Could you write out, exactly and with no pictures, every line from the one containing "Select the bottom" through the last line of the entries?

#### Information shown:
Segment Open

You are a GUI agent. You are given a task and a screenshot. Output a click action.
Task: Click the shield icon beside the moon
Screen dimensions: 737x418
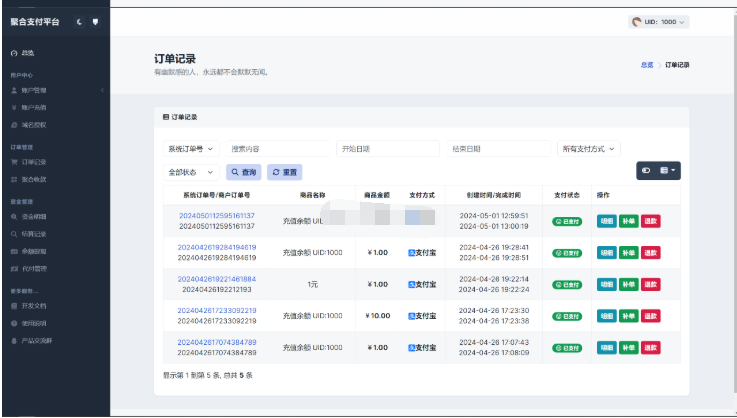(94, 21)
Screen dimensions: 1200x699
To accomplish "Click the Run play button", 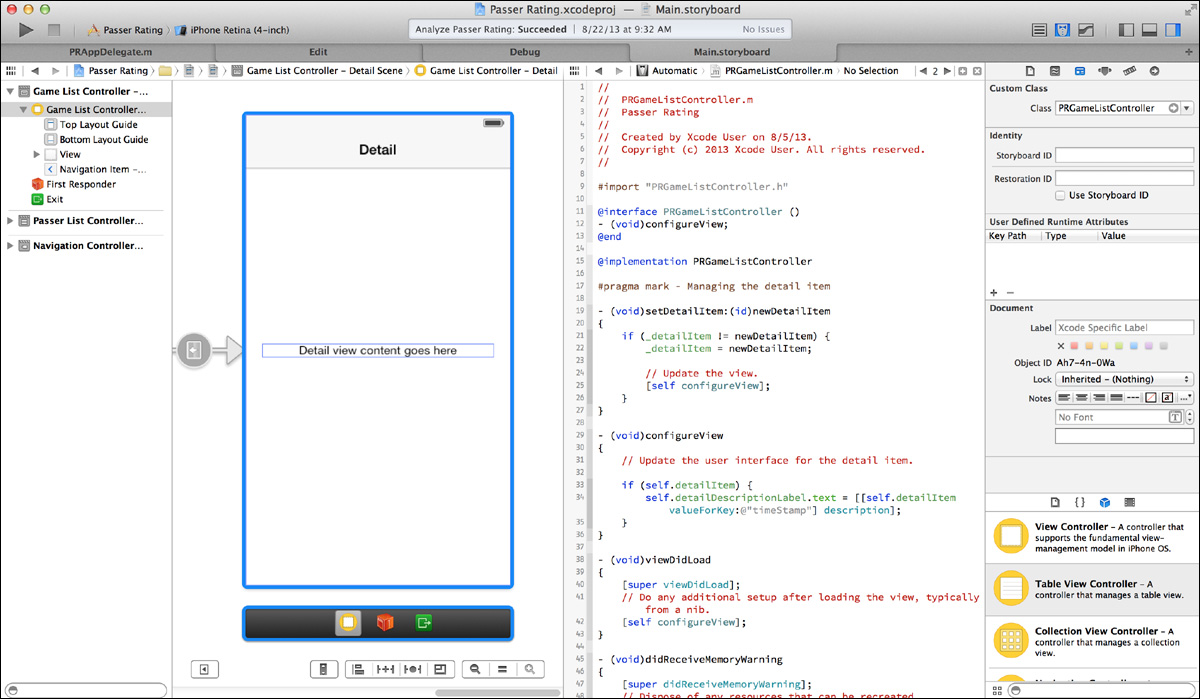I will pyautogui.click(x=25, y=30).
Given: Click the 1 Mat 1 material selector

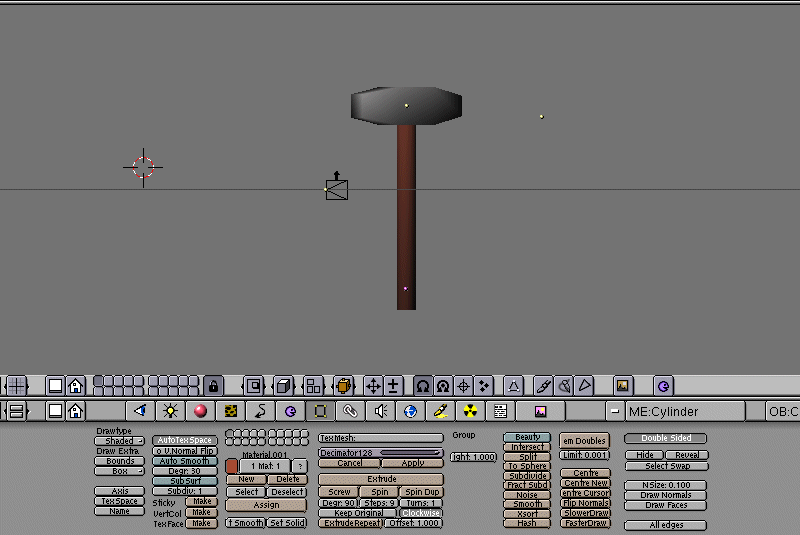Looking at the screenshot, I should click(265, 466).
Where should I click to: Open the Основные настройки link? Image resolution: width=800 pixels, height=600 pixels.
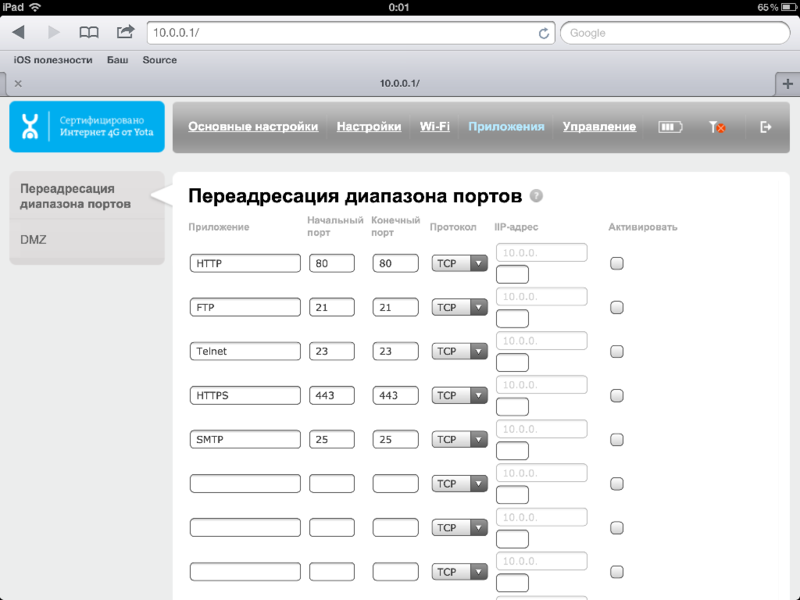click(254, 127)
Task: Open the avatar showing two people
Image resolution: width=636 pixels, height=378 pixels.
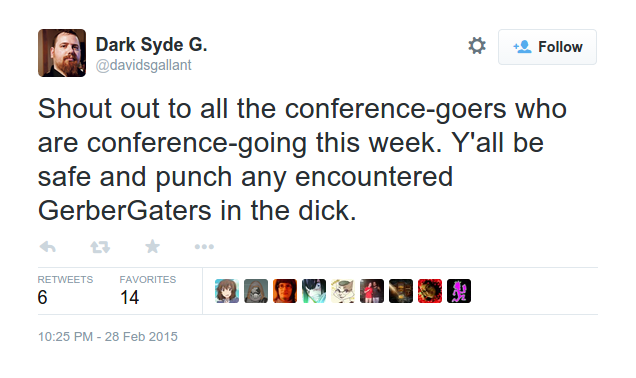Action: point(372,291)
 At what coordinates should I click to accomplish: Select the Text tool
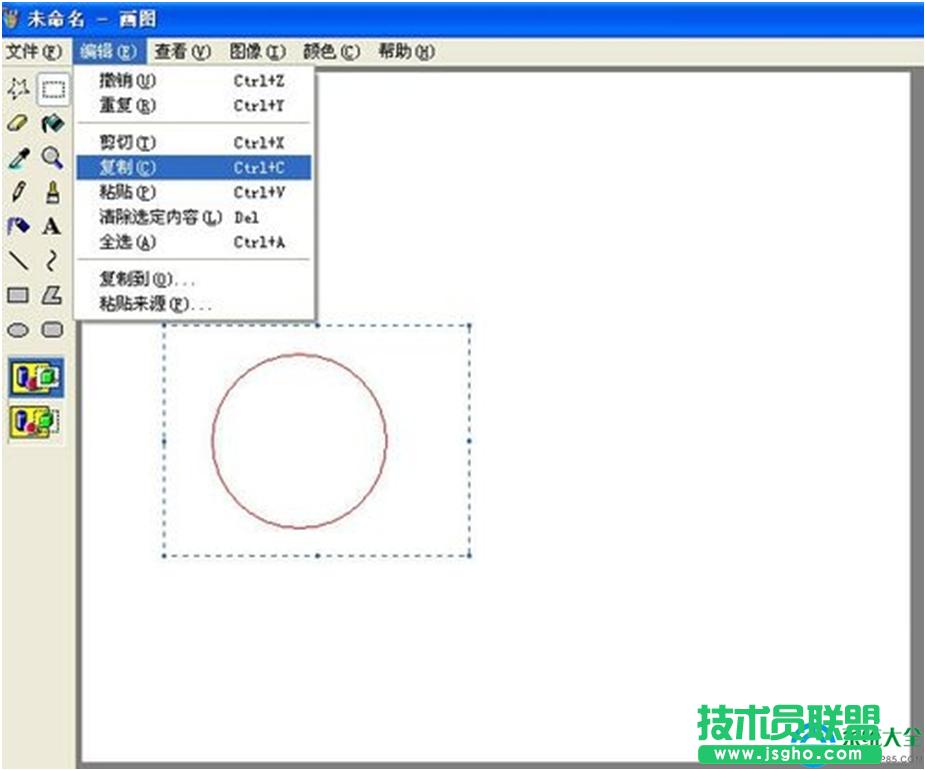tap(52, 227)
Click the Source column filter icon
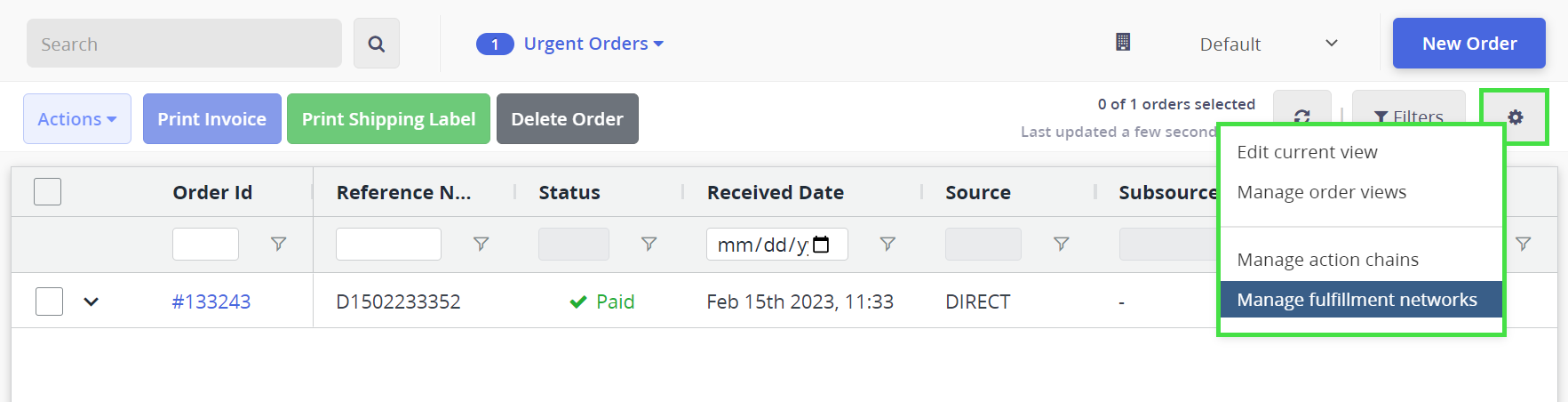The height and width of the screenshot is (402, 1568). click(x=1061, y=244)
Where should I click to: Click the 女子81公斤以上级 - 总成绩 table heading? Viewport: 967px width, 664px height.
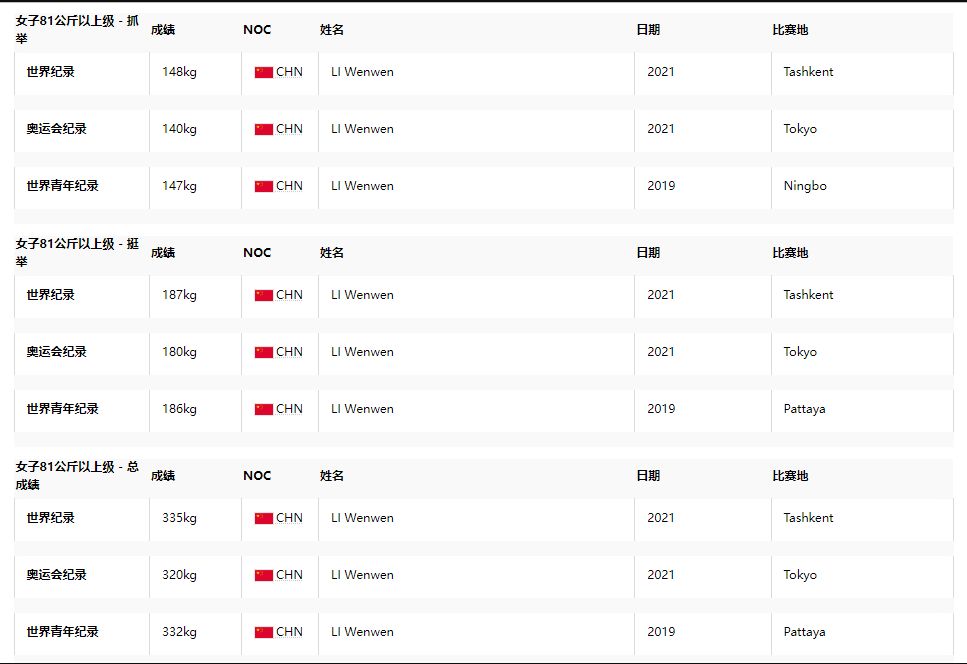click(x=77, y=475)
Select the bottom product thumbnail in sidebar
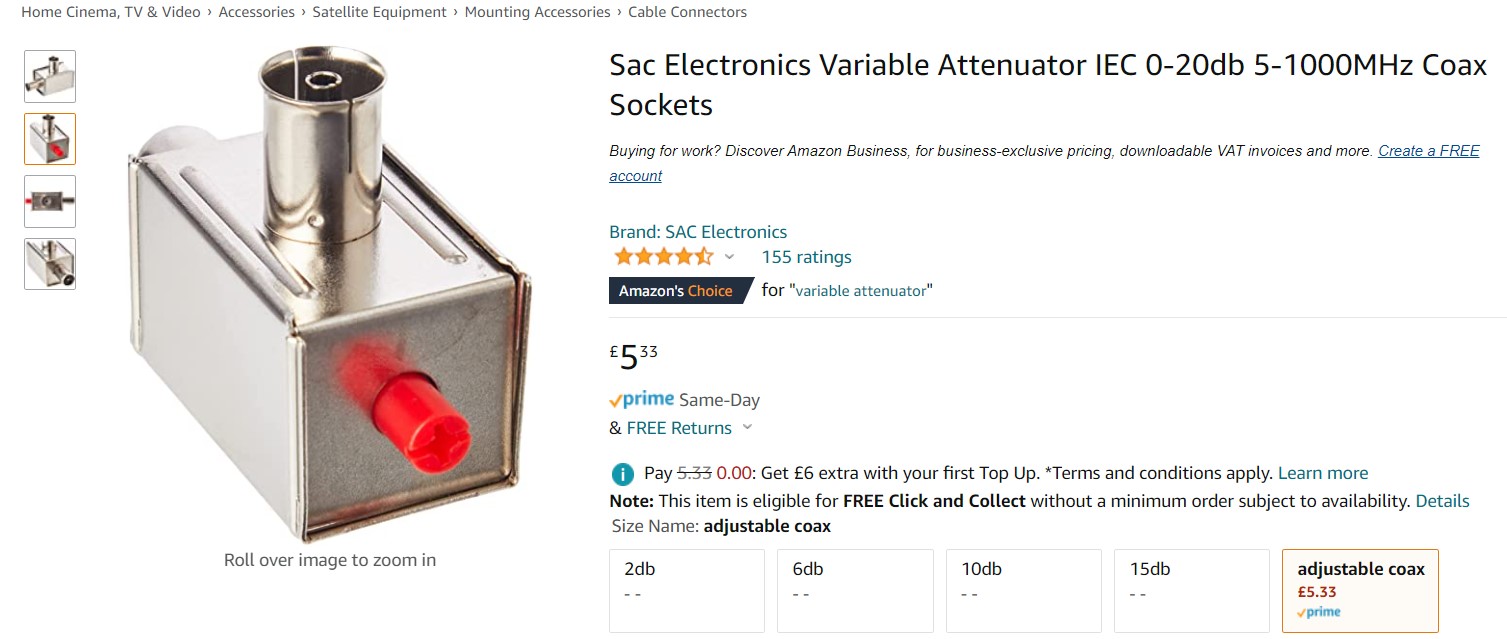Image resolution: width=1507 pixels, height=639 pixels. (x=49, y=264)

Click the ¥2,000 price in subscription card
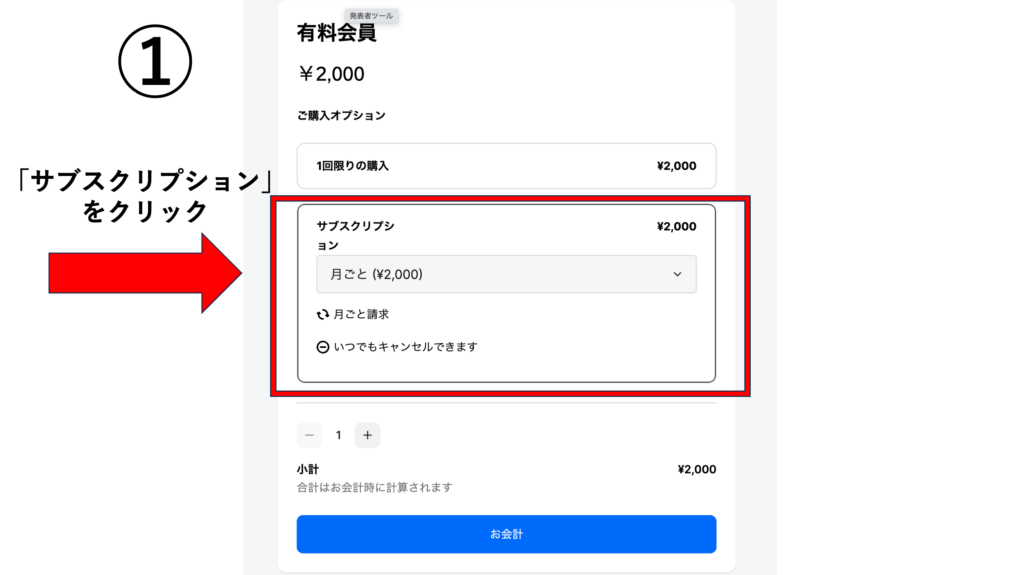(677, 227)
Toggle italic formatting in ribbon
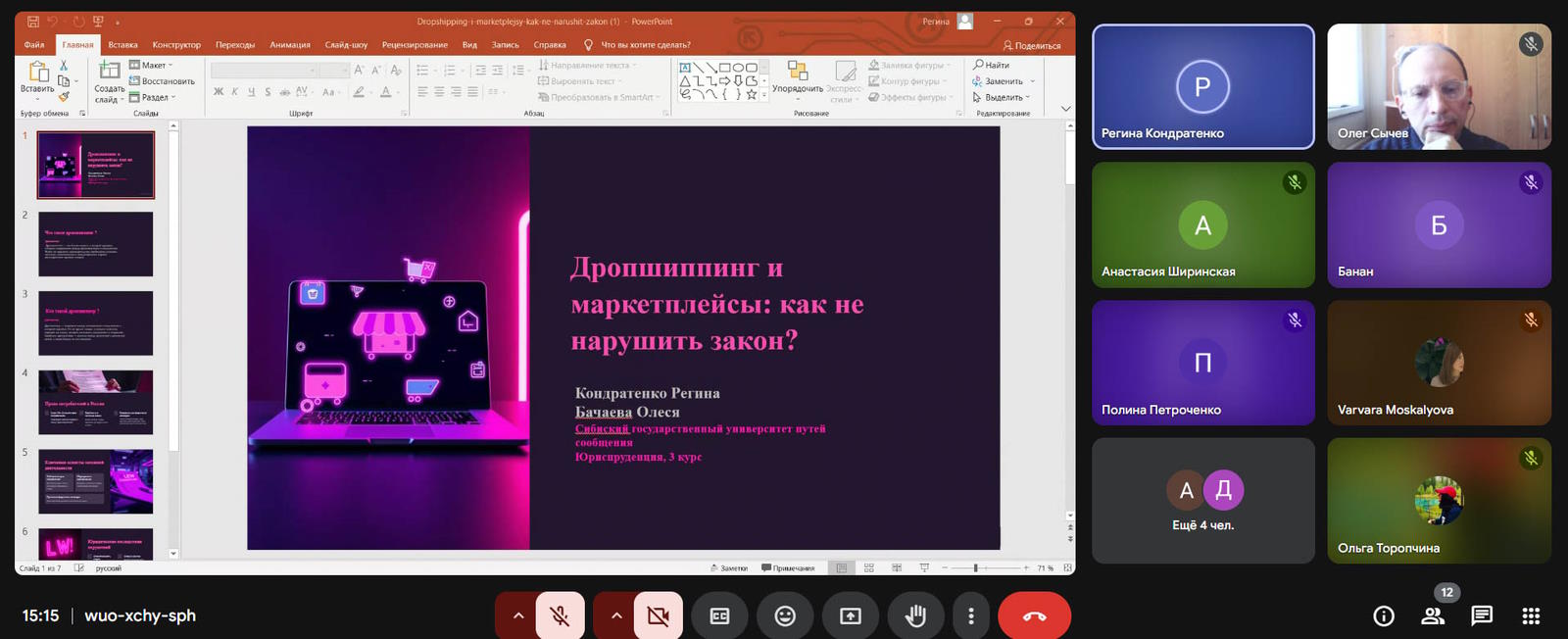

Segment Closed

#### Response area:
Select the bottom product thumbnail in sidebar
Image resolution: width=1507 pixels, height=639 pixels. (x=49, y=264)

Click the ¥2,000 price in subscription card
(677, 227)
Toggle italic formatting in ribbon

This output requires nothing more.